Identification Of Clinically Significant Modules

Two approaches were applied to establish the relationships between modules and clinical phenotypes of CML via WGCNA. Firstly, the Pearson’s correlation coefficient was calculated to analyze the correlation between MEs and clinical traits. In addition, gene significance (GS) was calculated as the log10 transformation of the p-value of each gene (GS = LgP) in the linear regression slope between gene expression and clinical information. Module significance (MS) representing the average GS value for all the genes in a selected module was measured to incorporate clinical information into the co-expression network. The module with the highest MS value was considered the key module related to clinical traits.

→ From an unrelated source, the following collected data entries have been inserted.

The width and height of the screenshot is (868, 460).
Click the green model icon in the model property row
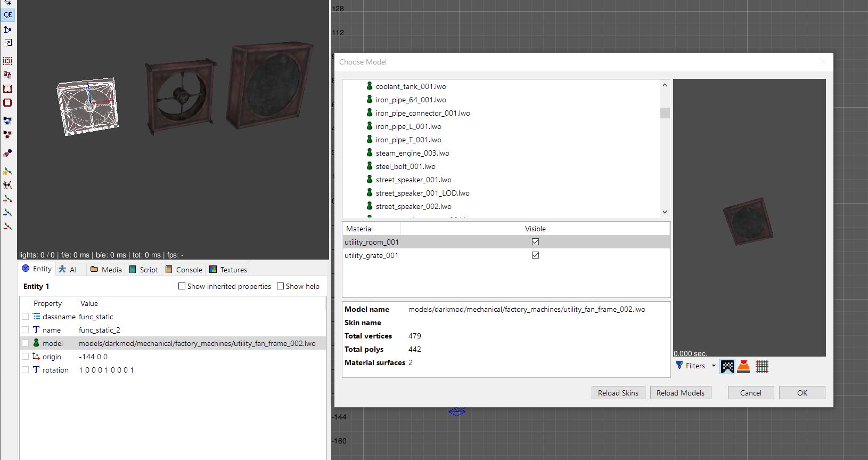click(x=36, y=343)
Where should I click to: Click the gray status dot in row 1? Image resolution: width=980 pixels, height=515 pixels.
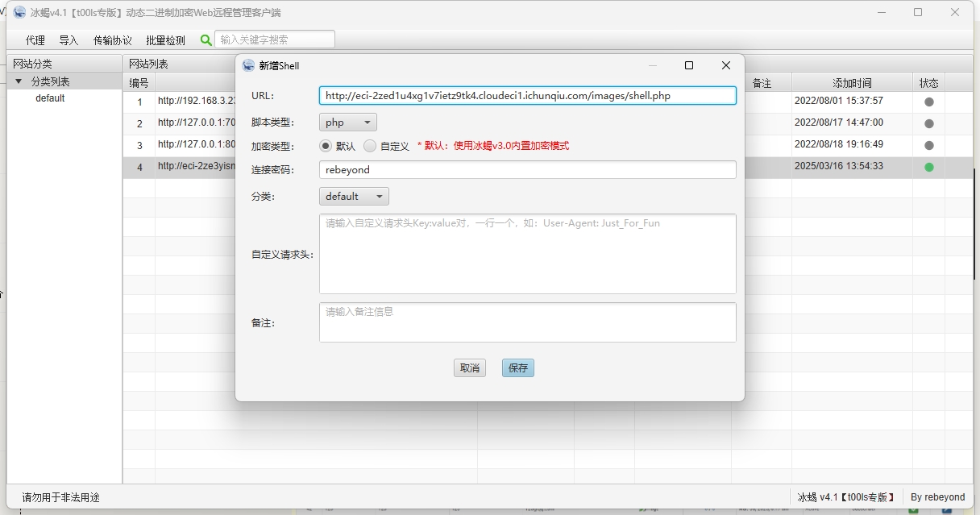pyautogui.click(x=929, y=102)
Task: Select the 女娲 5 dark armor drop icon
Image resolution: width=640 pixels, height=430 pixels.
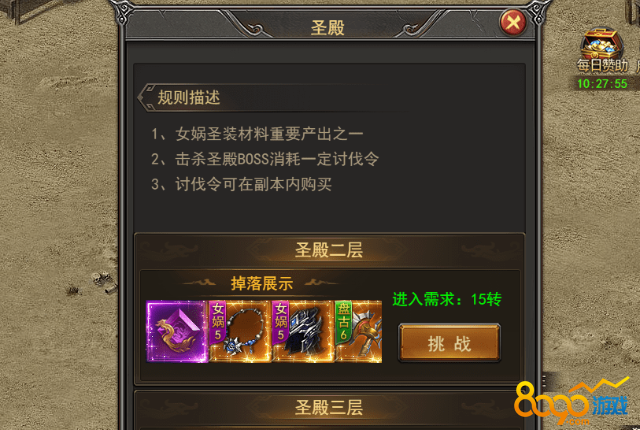Action: point(303,332)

Functional Annotations Of Clinically Significant Modules And SE-Associated Genes

Metascape (http://metascape.org/gp/index.html) is a web-based tool for gene annotation and functional enrichment analysis of pathways.30 Eigengenes within the clinically significant modules and SE-associated genes were annotated and analyzed using Metascape with default parameters, and p-values < 0.05 were regarded as significant.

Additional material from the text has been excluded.